▶ Extract to read
The Official Journal of EuroPCR and the European Association of Percutaneous Coronary Interventions (EAPCI)

Coronary interventions

Acute and long-term relocation of minimal lumen area after bioresorbable scaffold or metallic stent implantation

EuroIntervention 2019;15:594-602. DOI: 10.4244/EIJ-D-18-00422

1. Academic Medical Center, University of Amsterdam, Amsterdam, the Netherlands; 2. NHLI, Imperial College London, London, United Kingdom; 3. Thoraxcenter, Erasmus Medical Center, Rotterdam, the Netherlands; 4. Cardiology Department, 401 General Military Hospital of Athens, Athens, Greece; 5. Institut Jacques Cartier, Massy, France; 6. Cardiovascular Research Foundation, New York, NY, USA; 7. The New York Presbyterian Hospital, Columbia University Medical Center, New York, NY, USA

Aims: The aim of this study was to investigate relocation of minimal lumen area (MLA) after implantation of a bioresorbable scaffold (BRS).

▶ Required work
1) In the study summary on minimal lumen area relocation, in which journal volume and on which pages was the article published?
2) Continue the study summary on minimal lumen area relocation after scaffold or stent implantation, starting after its last sentence.

▶ Extracted material
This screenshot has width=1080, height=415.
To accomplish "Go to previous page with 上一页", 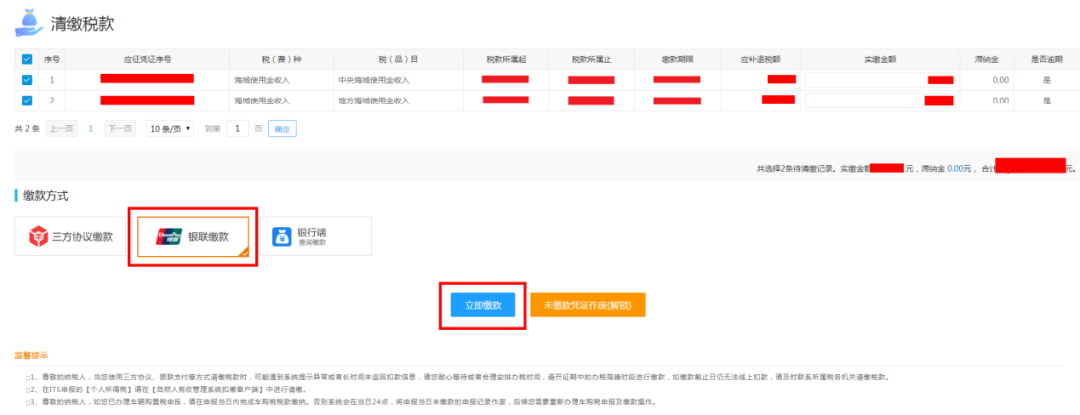I will 61,129.
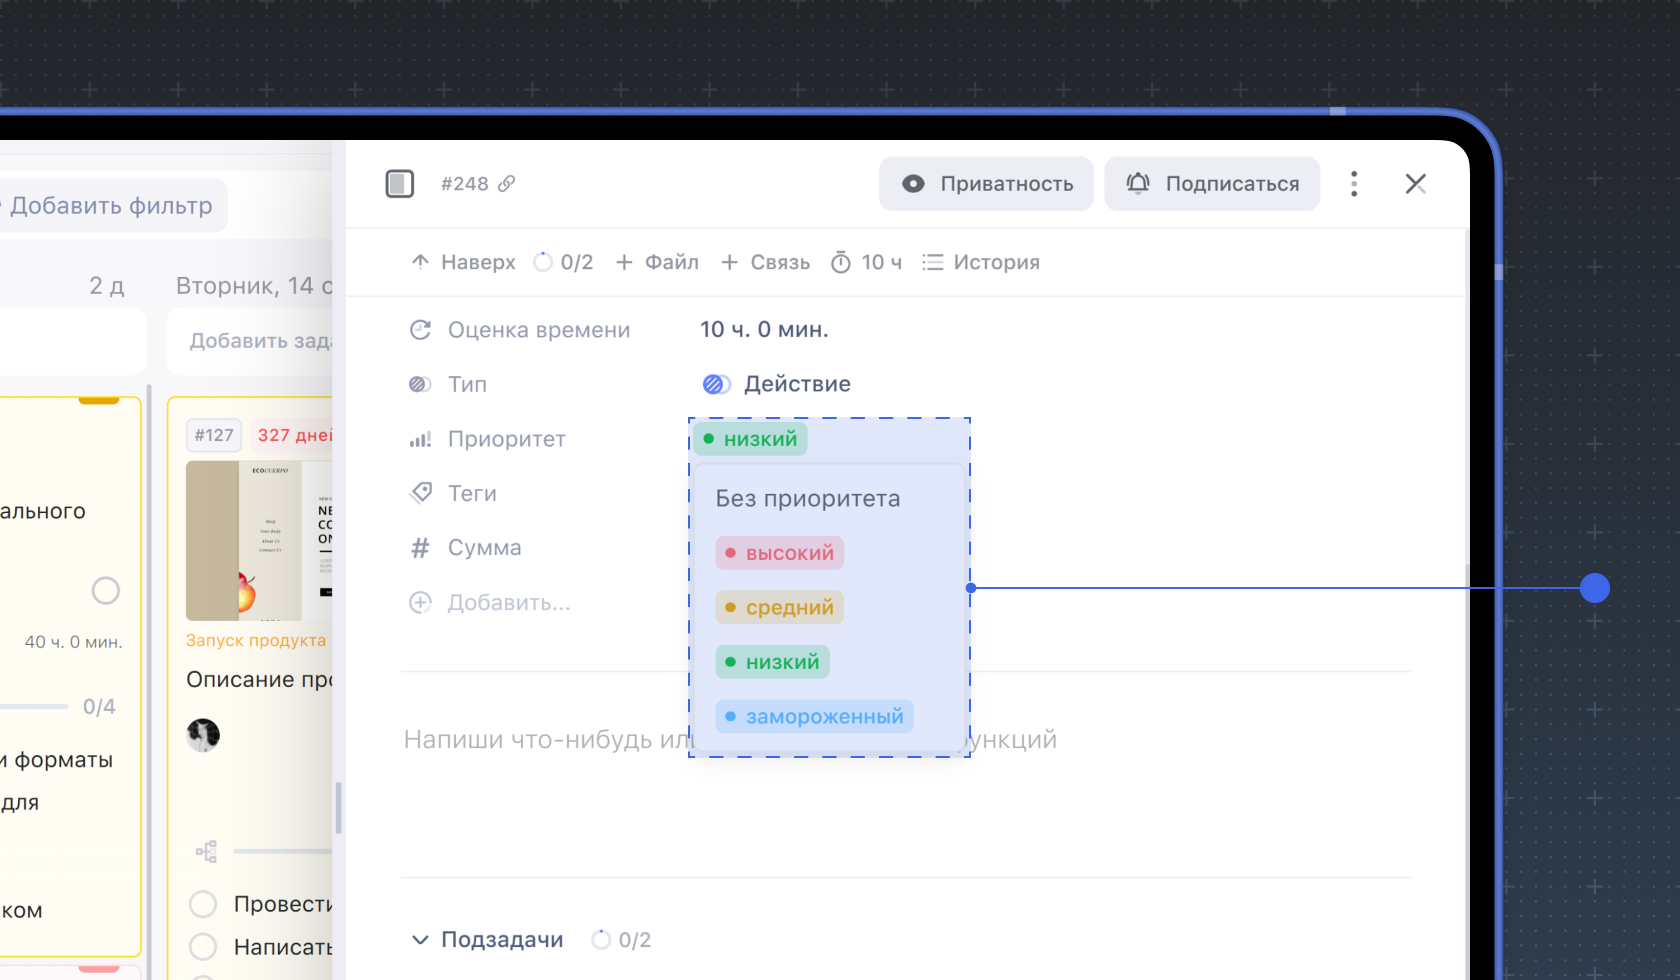
Task: Open История activity log
Action: tap(981, 262)
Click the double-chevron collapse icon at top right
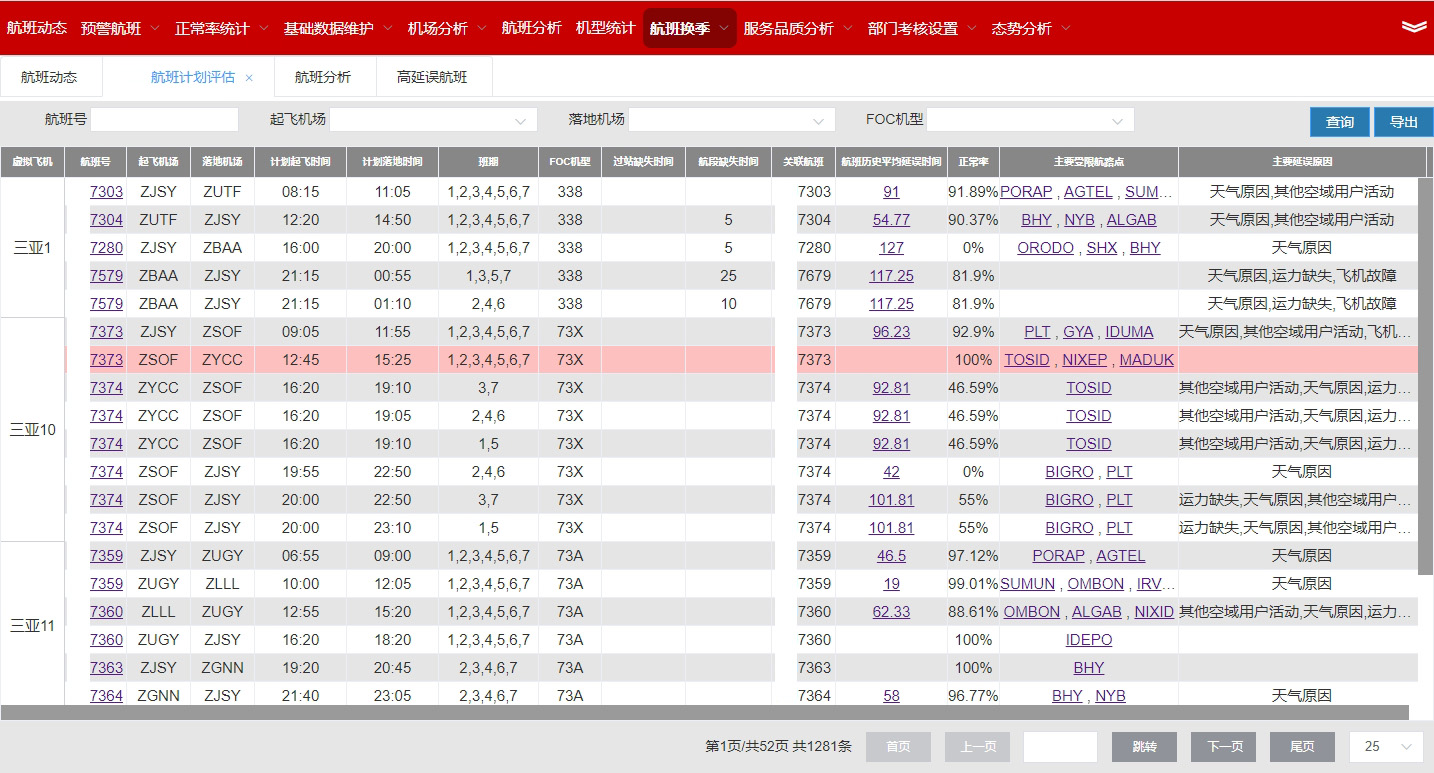The height and width of the screenshot is (773, 1434). [x=1413, y=27]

▶ Numbered answers
1) EuroIntervention 2019, volume 15, pages 594-602.

2)
Methods and results: In the ABSORB II randomised trial (BRS vs everolimus-eluting stent [EES]), lesions were investigated by serial intravascular ultrasound pre procedure, post procedure, and at three years. MLA relocation was defined as an axial MLA shift of more than 2.4 mm. MLA relocation from post procedure to three years was observed in 163/237 (68.8%) and 75/129 (58.1%) of lesions treated by BRS and EES, respectively (p=0.041). When matching preprocedural MLA site with the same topographical sites post procedure and at three years, BRS showed significant late lumen enlargement and expansive remodelling compensating for significant plaque increase, whereas EES showed significant late lumen narrowing with significant plaque growth not compensated for by expansive remodelling from post procedure to three years. In the multivariate analysis, female gender, previous PCI, BRS implantation, total device length, and maximal pressure (either at device implantation or post-dilatation) were independently associated with MLA relocation from post procedure to three years.

Conclusions: MLA relocation from post procedure to three years was more frequent in BRS than EES. Late lumen enlargement and expansive vessel remodelling at the preprocedural MLA site was observed in BRS, but not in EES.